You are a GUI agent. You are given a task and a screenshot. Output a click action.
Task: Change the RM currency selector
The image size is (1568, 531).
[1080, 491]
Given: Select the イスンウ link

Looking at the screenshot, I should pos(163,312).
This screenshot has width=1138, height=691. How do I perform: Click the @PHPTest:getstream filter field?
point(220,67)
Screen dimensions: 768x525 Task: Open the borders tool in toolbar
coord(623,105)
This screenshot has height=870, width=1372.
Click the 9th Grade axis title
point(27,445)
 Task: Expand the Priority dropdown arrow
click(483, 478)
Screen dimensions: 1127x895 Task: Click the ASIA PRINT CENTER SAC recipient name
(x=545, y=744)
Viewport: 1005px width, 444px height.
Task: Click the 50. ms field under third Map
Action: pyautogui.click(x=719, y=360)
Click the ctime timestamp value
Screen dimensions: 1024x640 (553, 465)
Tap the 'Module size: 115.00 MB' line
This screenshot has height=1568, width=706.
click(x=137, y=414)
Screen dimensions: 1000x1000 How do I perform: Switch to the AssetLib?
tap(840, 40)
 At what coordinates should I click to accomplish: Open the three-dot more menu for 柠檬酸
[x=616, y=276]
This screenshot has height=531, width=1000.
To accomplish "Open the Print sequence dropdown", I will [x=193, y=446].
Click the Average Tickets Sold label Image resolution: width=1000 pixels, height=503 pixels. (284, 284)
================
Task details:
Take the entries above and transcribe them exactly.

Solved exercise:
You are a GUI agent. You are given a task and a screenshot. Output a click action.
Task: Change the RM currency selector
The image size is (1568, 531).
[1080, 491]
Given: Select the イスンウ link

Looking at the screenshot, I should pos(163,312).
This screenshot has width=1138, height=691. How do I perform: Click the @PHPTest:getstream filter field?
point(220,67)
Screen dimensions: 768x525 Task: Open the borders tool in toolbar
coord(623,105)
This screenshot has height=870, width=1372.
Click the 9th Grade axis title
point(27,445)
 Task: Expand the Priority dropdown arrow
click(483, 478)
Screen dimensions: 1127x895 Task: Click the ASIA PRINT CENTER SAC recipient name
(x=545, y=744)
Viewport: 1005px width, 444px height.
Task: Click the 50. ms field under third Map
Action: pyautogui.click(x=719, y=360)
Click the ctime timestamp value
Screen dimensions: 1024x640 (553, 465)
Tap the 'Module size: 115.00 MB' line
This screenshot has height=1568, width=706.
click(x=137, y=414)
Screen dimensions: 1000x1000 How do I perform: Switch to the AssetLib?
tap(840, 40)
 At what coordinates should I click to accomplish: Open the three-dot more menu for 柠檬酸
[x=616, y=276]
This screenshot has height=531, width=1000.
To accomplish "Open the Print sequence dropdown", I will [x=193, y=446].
Click the Average Tickets Sold label Image resolution: width=1000 pixels, height=503 pixels. (284, 284)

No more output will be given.